** Start **

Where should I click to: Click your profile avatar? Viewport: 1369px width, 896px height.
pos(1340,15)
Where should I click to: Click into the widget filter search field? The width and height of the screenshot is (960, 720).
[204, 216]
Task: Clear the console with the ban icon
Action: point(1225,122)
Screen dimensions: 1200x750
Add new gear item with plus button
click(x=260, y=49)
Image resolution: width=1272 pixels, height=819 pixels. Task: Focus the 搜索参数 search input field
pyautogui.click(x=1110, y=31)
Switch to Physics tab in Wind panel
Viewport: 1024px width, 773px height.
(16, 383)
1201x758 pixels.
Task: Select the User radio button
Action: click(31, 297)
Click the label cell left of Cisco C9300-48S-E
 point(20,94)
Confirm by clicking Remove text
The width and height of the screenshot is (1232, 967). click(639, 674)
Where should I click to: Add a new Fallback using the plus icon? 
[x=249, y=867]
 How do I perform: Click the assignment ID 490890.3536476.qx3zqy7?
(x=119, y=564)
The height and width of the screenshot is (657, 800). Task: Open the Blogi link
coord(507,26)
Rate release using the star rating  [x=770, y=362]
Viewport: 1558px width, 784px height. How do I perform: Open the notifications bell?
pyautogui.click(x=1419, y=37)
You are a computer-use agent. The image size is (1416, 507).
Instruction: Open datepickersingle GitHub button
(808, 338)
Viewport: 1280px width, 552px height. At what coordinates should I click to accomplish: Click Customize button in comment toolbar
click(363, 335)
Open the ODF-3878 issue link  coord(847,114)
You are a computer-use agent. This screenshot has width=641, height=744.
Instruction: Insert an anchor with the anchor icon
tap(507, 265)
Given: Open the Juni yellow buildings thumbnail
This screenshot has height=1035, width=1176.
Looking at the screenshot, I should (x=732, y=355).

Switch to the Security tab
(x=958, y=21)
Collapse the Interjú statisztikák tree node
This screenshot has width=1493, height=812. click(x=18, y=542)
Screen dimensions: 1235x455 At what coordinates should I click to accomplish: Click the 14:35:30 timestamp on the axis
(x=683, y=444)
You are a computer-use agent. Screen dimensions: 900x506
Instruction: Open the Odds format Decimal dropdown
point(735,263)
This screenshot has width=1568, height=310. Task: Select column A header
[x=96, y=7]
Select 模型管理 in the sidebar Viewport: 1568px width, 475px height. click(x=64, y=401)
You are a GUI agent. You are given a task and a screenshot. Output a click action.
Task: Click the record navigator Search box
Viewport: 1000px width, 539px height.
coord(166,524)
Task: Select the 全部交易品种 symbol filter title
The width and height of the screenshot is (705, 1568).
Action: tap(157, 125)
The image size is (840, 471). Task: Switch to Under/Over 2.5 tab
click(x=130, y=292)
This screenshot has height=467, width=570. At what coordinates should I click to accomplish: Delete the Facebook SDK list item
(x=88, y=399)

** End **

## What to work on
Copy the rows above word for word.

## Answer below
Where should I click to: Click your profile avatar? Viewport: 1369px width, 896px height.
pos(1340,15)
Where should I click to: Click into the widget filter search field? The width and height of the screenshot is (960, 720).
[204, 216]
Task: Clear the console with the ban icon
Action: point(1225,122)
Screen dimensions: 1200x750
Add new gear item with plus button
click(x=260, y=49)
Image resolution: width=1272 pixels, height=819 pixels. Task: Focus the 搜索参数 search input field
pyautogui.click(x=1110, y=31)
Switch to Physics tab in Wind panel
Viewport: 1024px width, 773px height.
(16, 383)
1201x758 pixels.
Task: Select the User radio button
Action: click(31, 297)
Click the label cell left of Cisco C9300-48S-E
 point(20,94)
Confirm by clicking Remove text
The width and height of the screenshot is (1232, 967). click(639, 674)
Where should I click to: Add a new Fallback using the plus icon? 
[x=249, y=867]
 How do I perform: Click the assignment ID 490890.3536476.qx3zqy7?
(x=119, y=564)
The height and width of the screenshot is (657, 800). Task: Open the Blogi link
coord(507,26)
Rate release using the star rating  [x=770, y=362]
Viewport: 1558px width, 784px height. How do I perform: Open the notifications bell?
pyautogui.click(x=1419, y=37)
You are a computer-use agent. The image size is (1416, 507).
Instruction: Open datepickersingle GitHub button
(808, 338)
Viewport: 1280px width, 552px height. At what coordinates should I click to accomplish: Click Customize button in comment toolbar
click(363, 335)
Open the ODF-3878 issue link  coord(847,114)
You are a computer-use agent. This screenshot has width=641, height=744.
Instruction: Insert an anchor with the anchor icon
tap(507, 265)
Given: Open the Juni yellow buildings thumbnail
This screenshot has height=1035, width=1176.
Looking at the screenshot, I should (x=732, y=355).

Switch to the Security tab
(x=958, y=21)
Collapse the Interjú statisztikák tree node
This screenshot has width=1493, height=812. click(x=18, y=542)
Screen dimensions: 1235x455 At what coordinates should I click to accomplish: Click the 14:35:30 timestamp on the axis
(x=683, y=444)
You are a computer-use agent. Screen dimensions: 900x506
Instruction: Open the Odds format Decimal dropdown
point(735,263)
This screenshot has width=1568, height=310. Task: Select column A header
[x=96, y=7]
Select 模型管理 in the sidebar Viewport: 1568px width, 475px height. click(x=64, y=401)
You are a GUI agent. You are given a task and a screenshot. Output a click action.
Task: Click the record navigator Search box
Viewport: 1000px width, 539px height.
coord(166,524)
Task: Select the 全部交易品种 symbol filter title
The width and height of the screenshot is (705, 1568).
Action: tap(157, 125)
The image size is (840, 471). Task: Switch to Under/Over 2.5 tab
click(x=130, y=292)
This screenshot has height=467, width=570. At what coordinates should I click to accomplish: Delete the Facebook SDK list item
(x=88, y=399)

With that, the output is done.